Smith makes a compelling case, even citing oil prices as the fuel for the mortgage crisis. The average price of gas rose from $1.46 in 2001 to $3.27 in 2008, resulting in a cost increase of $1,990 to the average American household. By comparison, changes to the federal tax code saved the median household about $1,900 annually.

"In other words," Smith testified, "every penny that most Americans saved due to federal income and estate tax cuts over those eight years was spent on high gasoline bills."

As for national security, Smith noted that oil dependence constrains U.S. foreign policy, as well as costs taxpayers between $67.5 billion and $83 billion annually in defense funds to guard and defend oil supply lines.

For Smith, the answer is electric.

With transportation accounting for 70 percent of American oil consumption in 2008, it makes sense Smith would want to put electric cars in drive. Electricity is generated using a diverse group of domestic fuels; the sector has substantial spare capacity; it's cleaner for the environment; and a network of infrastructure already exists.

The key is how to turn electric vehicles from a niche product for environmentalists and early adopters to something for mainstream consumers. For recharging stations to be viable, there needs to be a critical mass of electric vehicles. For consumers to buy electric vehicles, they need to know they'll have places to charge them.

Should the bill pass, five to 15 communities would be chosen for a range of incentives for consumers, infrastructure providers, and utilities.

That's the outlet regional leaders are hoping for, both for the economic and environmental benefits.

"There are so many incentives ranging from incentives to build recharge centers to incentives to purchase vehicles," Wharton said. "There is a job training program. ... This has the potential to mend a lot of what ails us."

In addition to the financial incentives, electric vehicles could also represent cost savings, given the right infrastructure and economies of scale.

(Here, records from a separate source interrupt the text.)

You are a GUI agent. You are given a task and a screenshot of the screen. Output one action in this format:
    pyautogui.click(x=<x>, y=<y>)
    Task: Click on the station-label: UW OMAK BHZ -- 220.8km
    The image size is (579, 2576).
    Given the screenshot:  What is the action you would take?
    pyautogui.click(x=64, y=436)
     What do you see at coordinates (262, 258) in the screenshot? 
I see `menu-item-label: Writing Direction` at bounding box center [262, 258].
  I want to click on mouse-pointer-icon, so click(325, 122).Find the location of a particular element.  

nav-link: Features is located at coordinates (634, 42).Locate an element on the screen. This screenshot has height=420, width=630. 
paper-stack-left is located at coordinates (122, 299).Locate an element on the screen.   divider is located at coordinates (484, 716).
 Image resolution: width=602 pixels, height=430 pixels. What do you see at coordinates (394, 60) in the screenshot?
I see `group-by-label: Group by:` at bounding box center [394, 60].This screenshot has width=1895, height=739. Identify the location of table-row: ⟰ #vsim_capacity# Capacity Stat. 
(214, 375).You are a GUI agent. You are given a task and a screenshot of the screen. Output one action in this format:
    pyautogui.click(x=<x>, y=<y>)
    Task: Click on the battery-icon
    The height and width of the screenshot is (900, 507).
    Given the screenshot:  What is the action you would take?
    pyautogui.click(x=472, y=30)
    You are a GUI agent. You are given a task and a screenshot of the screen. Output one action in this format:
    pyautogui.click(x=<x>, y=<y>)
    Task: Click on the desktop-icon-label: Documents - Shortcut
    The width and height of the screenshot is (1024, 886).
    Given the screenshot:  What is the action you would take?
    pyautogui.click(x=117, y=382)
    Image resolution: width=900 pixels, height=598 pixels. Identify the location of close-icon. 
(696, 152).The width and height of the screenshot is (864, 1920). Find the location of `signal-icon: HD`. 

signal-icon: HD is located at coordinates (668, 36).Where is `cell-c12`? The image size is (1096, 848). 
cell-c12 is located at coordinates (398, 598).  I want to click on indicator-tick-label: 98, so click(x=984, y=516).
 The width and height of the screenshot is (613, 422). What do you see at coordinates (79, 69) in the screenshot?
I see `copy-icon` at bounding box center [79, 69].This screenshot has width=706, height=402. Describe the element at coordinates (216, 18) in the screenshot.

"In our current economy, we rely almost entirely on fossil fuels. That's a big drain. That money we're putting in our fuel tanks could be used [elsewhere]," Wharton said.

Becoming a deployment community could also help the area stay in compliance with federal air quality standards.

Memphis Light, Gas & Water head Jerry Collins is also part of Mid-South CHARGE.

"It's a much bigger issue than MLGW," he said. "We strongly feel that Memphis Light, Gas & Water must do those things that are in the best interest of our customers as a whole."

Though demand for energy at peak times is increasing, the overall demand has remained relatively stable.

"If we can recharge those cars during non-peak periods like the middle of the night, we can better utilize the capacity TVA has that goes largely unused," Collins said.

If Memphis were chosen as one of the 15 cities, it would mean charging stations spanning the state of Tennessee. Under a 2009 U.S. Department of Energy grant, ECOtality was awarded almost $100 million in part to install charging infrastructure in Nashville, Knoxville, and Chattanooga, as well as cities in Arizona, California, Oregon, and Washington.

It bears noting that energy, the environment, the economy, and global security are intrinsically linked.

"The environmental catastrophe unfolding in the Gulf of Mexico is making clear once again yet another aspect of the danger posed by our dependence," Smith said. "The longer we remain addicted, the more oil we will have to produce from more and more technically and environmentally challenging ways.The only way to turn from that dangerous path ... is by ending oil's chokehold on our transportation system."